Here’s a piece that I wrote on Foxtail Millet which was published in Sunday Chronicle, across India on December 01, 2013. If you haven’t yet eaten foxtail millet, you might want to try it.
Foxtail millet (aka kangni, kand, navane) might not be on our regular shopping list but has been a part of traditional Indian cuisine. With organic and locally grown foods becoming more popular in some countries, it’s time we look at our backyards for healthy foods. Foxtail millet as the name suggests, belongs to the millet family and is a whole grain. Millets are supposed to be one of the oldest cultivated foods known to humans. Millets have been popular in Africa, China and India for many centuries. Unfortunately, due to lack of awareness they are not widely consumed.
Nutritionally speaking, the calorie value of foxtail millet is similar to other millets and cereals. The advantage with this millet is that it contains almost 3 times more fiber than rice and wheat. This would be a great food on the meal plan of weight watchers and diabetics. It also contains more minerals than rice and wheat. Foxtail millet does not contain gluten and therefore can be used by persons with celiac disease.

• DATA EXCERPTS
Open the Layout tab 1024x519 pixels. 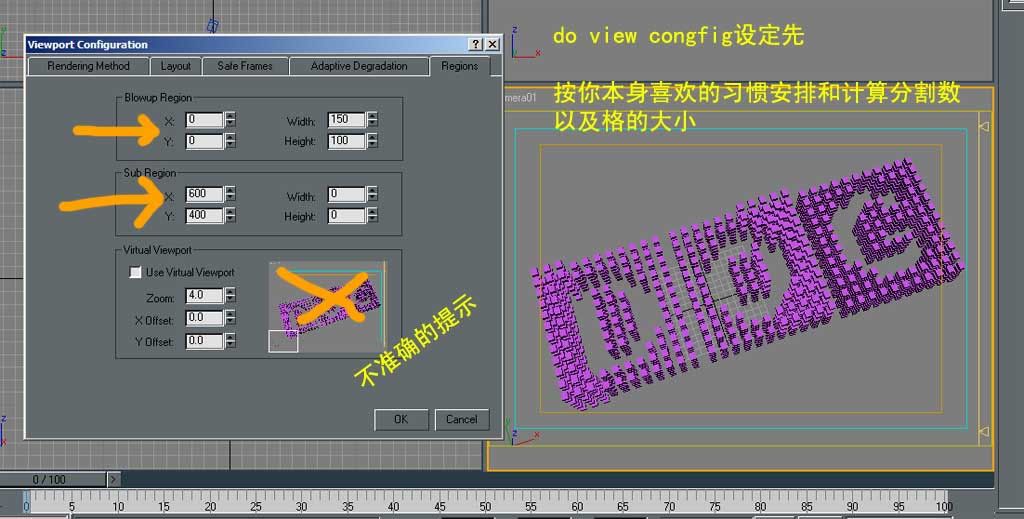[x=176, y=66]
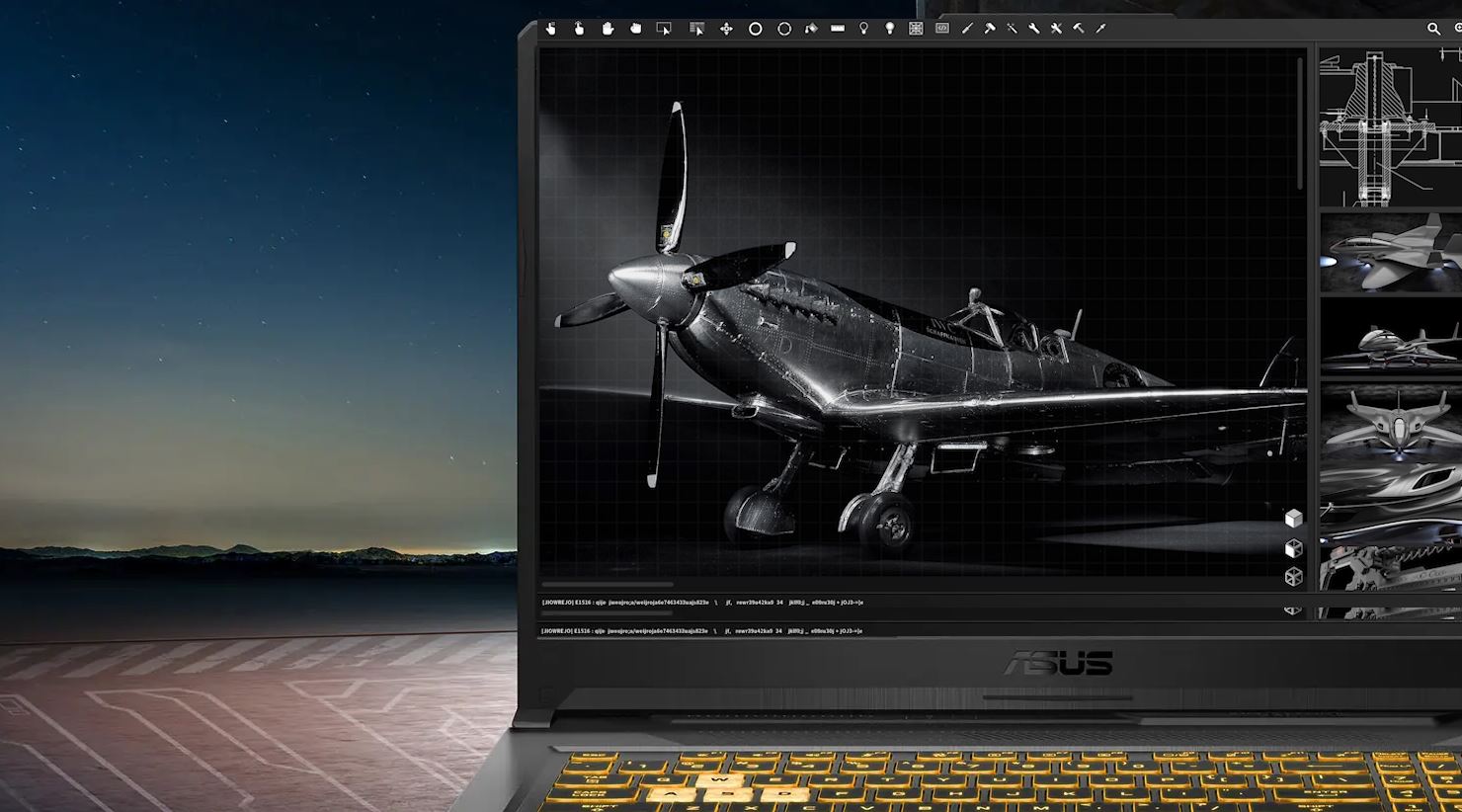Pick the magic wand tool
The image size is (1462, 812).
point(1012,29)
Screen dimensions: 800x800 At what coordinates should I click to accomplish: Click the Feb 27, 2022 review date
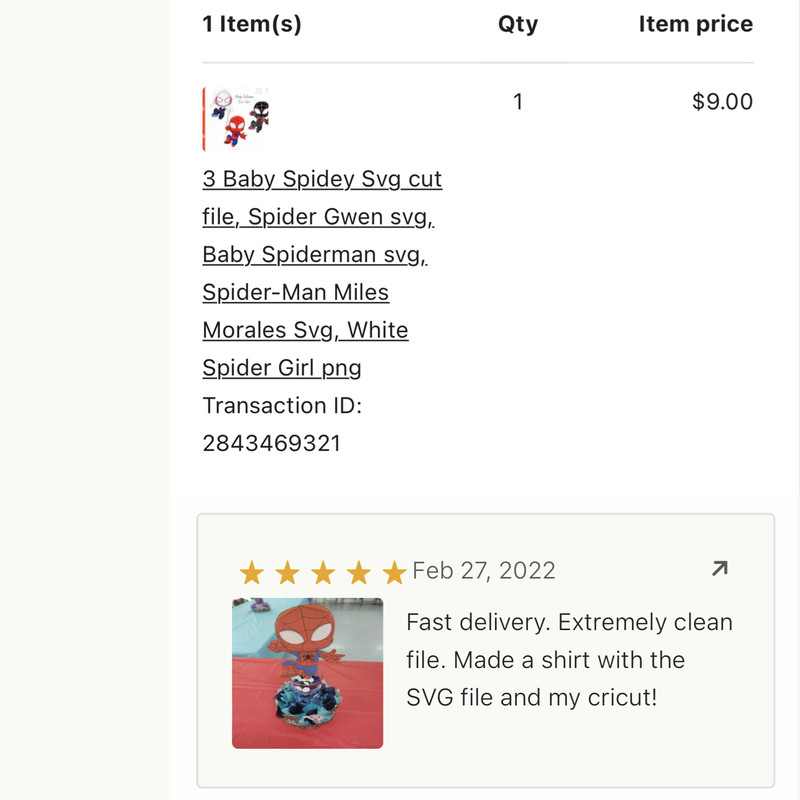point(484,571)
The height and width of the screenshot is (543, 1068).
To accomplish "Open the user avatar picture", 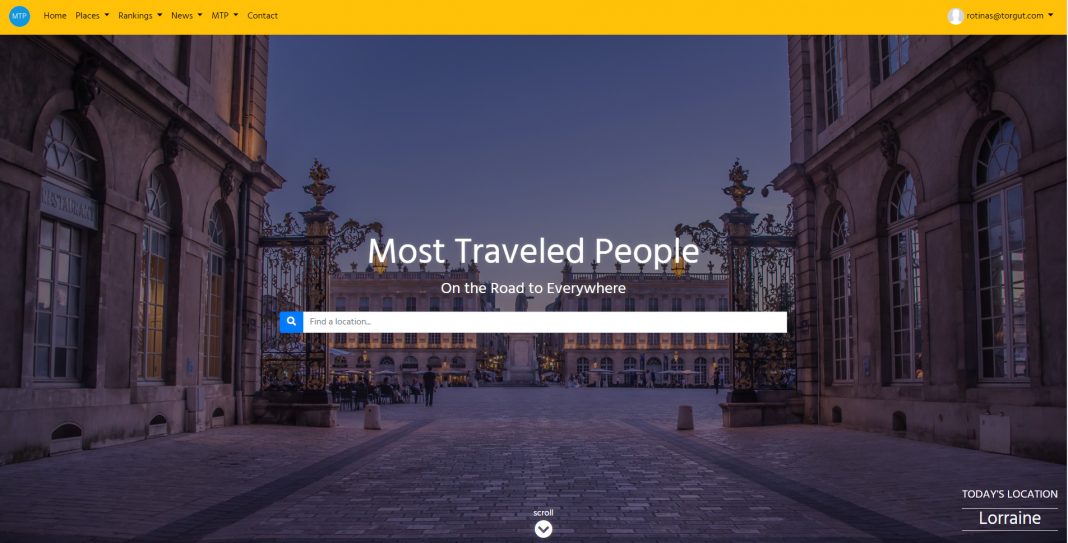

• PROBLEM REQUIREMENTS
Pick up the article on foxtail millet after its last sentence and continue it.

• EXERCISE RESPONSE
Foxtail millet is tolerant to drought and adapts to various soils and temperatures. Organically grown foxtail millet is available in India. An organic millet mix that is available in Bangalore has 8 varieties of millets in it. You might find foxtail millet in online stores too.
Foxtail millet can be cooked along with rice or all by itself. Food bloggers have written about using this millet to make khichdi, idli, dosa, upma, as a salad ingredient, and so on. Make this healthy whole grain a part of your diet.